Sep 19 '25 06:09 zinccat

@zinccat , could you share how you got it working for qwen3 for reference purposes?

This is currently a WIP for us.

Sep 23 '25 05:09 NanoCode012

sure, I'll provide my version later

Sep 23 '25 16:09 zinccat

you may reference the commits in https://github.com/zinccat/qwen3_moe_megablocks

Sep 24 '25 03:09 zinccat

@zinccat , correct me if I'm wrong but is the shape for the router mixed up?
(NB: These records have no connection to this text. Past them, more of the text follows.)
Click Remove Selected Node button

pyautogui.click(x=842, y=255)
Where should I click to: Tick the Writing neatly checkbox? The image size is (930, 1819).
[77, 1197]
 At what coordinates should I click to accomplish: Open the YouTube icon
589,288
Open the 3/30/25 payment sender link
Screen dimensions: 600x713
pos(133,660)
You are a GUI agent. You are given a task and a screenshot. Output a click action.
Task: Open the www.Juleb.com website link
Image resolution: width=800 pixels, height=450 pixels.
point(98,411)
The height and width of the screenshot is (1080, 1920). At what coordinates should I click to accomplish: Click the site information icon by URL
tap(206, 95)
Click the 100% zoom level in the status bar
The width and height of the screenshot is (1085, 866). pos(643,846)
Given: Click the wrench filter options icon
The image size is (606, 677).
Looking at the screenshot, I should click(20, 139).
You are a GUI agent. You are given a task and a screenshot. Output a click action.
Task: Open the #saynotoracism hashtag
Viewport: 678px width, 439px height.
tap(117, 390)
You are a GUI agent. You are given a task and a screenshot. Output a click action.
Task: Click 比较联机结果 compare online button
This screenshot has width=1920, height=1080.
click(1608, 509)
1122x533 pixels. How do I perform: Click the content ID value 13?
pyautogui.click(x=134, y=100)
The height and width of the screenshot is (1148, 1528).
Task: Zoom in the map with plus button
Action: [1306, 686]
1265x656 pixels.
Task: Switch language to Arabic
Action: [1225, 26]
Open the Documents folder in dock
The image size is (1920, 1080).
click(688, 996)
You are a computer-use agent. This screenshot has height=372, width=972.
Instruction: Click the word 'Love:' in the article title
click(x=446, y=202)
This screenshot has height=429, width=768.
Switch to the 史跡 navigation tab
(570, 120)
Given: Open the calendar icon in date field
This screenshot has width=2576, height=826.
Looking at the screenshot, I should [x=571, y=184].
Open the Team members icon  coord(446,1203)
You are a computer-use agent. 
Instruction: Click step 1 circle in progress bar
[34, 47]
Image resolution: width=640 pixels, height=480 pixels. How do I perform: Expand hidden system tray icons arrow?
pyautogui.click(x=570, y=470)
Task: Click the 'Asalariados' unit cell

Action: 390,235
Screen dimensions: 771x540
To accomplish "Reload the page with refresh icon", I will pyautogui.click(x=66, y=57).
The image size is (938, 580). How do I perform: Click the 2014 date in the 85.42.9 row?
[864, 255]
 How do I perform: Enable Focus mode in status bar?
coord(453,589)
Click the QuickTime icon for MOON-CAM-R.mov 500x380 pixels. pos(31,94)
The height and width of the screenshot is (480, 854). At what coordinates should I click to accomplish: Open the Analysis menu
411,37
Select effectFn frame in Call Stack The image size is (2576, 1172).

        self.weight = nn.Parameter(torch.empty(config.num_experts, config.hidden_size, dtype=torch.bfloat16))

Should it be:

self.weight = nn.Parameter(torch.empty(
            config.hidden_size, config.num_experts, dtype=torch.bfloat16
        ))

? Ref: https://github.com/huggingface/transformers/blob/9b4bd96e2b3e0c65bac21706dfeb2fc5ff7e3c22/src/transformers/models/llama4/modeling_llama4.py#L133

Sep 26 '25 08:09 NanoCode012

it's either self.weight = nn.Parameter(torch.empty(config.num_experts, config.hidden_size, dtype=torch.bfloat16)) or the class as a subclass ofnn.Linear(config.hidden_size, config.num_experts), as specified in your reference

Sep 26 '25 15:09 zinccat

Just an FYI, I've been poking around w/ the kernel-commmunity/megablocks code myself, here's a HIP-compatible version I've been bringing up (all numerics are valid, however I get RCCL hangs on my MI300X...) https://huggingface.co/shisa-ai/megablocks-hip

Sep 30 '25 03:09 lhl